YOUR GOAL:
In which lines of the data does the string "Railway" appear? Copy every one.

INFORMATION GIVEN:
::::::::::

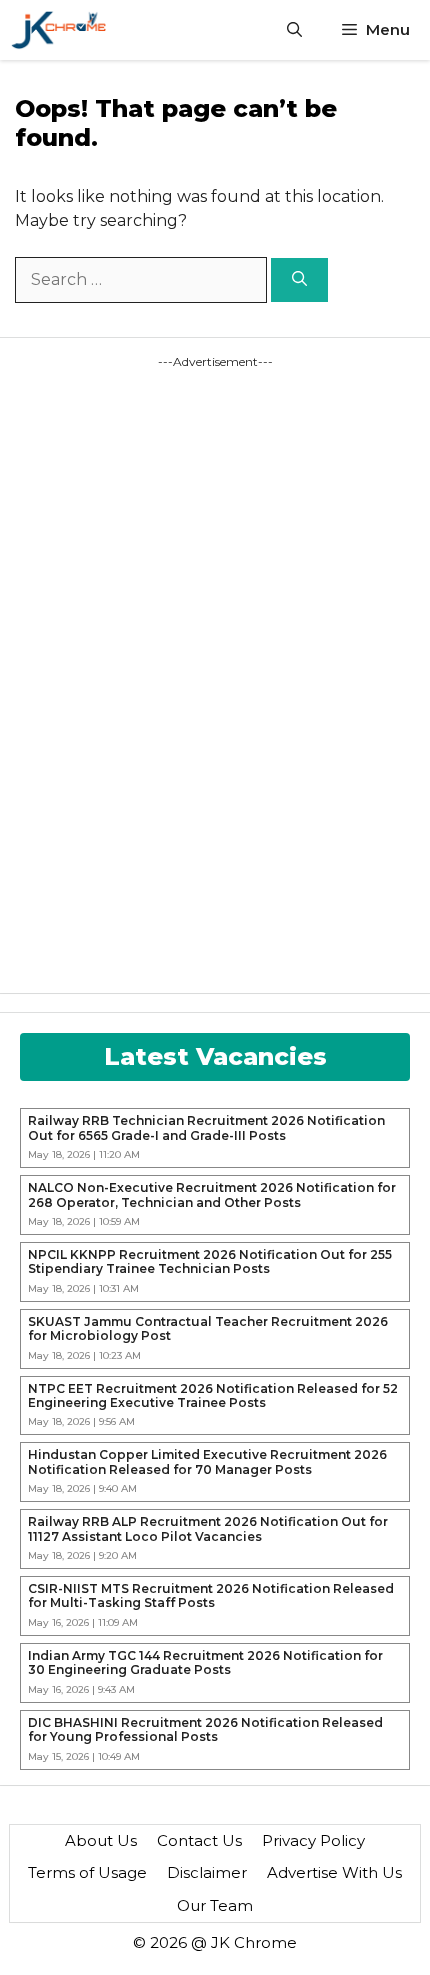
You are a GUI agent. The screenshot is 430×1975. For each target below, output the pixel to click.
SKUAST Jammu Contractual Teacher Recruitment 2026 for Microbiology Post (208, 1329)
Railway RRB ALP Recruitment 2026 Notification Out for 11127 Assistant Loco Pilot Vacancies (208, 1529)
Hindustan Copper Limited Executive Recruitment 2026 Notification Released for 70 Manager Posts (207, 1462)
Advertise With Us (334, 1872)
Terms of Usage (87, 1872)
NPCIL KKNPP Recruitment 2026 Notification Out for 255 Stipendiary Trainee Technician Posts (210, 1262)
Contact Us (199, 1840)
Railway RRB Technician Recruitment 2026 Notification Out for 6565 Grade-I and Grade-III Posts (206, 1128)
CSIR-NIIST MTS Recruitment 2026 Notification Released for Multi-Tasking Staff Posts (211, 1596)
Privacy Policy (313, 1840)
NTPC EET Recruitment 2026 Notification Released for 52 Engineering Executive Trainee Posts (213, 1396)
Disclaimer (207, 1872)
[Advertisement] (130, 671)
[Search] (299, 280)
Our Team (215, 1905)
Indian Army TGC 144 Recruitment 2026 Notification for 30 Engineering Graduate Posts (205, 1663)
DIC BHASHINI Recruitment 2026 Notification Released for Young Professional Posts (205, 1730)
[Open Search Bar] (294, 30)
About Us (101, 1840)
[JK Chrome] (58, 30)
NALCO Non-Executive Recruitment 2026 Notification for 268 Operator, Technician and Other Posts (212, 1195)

::::::::::

EXPECTED ANSWER:
Railway RRB ALP Recruitment 2026 Notification Out for 11127 Assistant Loco Pilot Vacancies (208, 1529)
Railway RRB Technician Recruitment 2026 Notification Out for 6565 Grade-I and Grade-III Posts (206, 1128)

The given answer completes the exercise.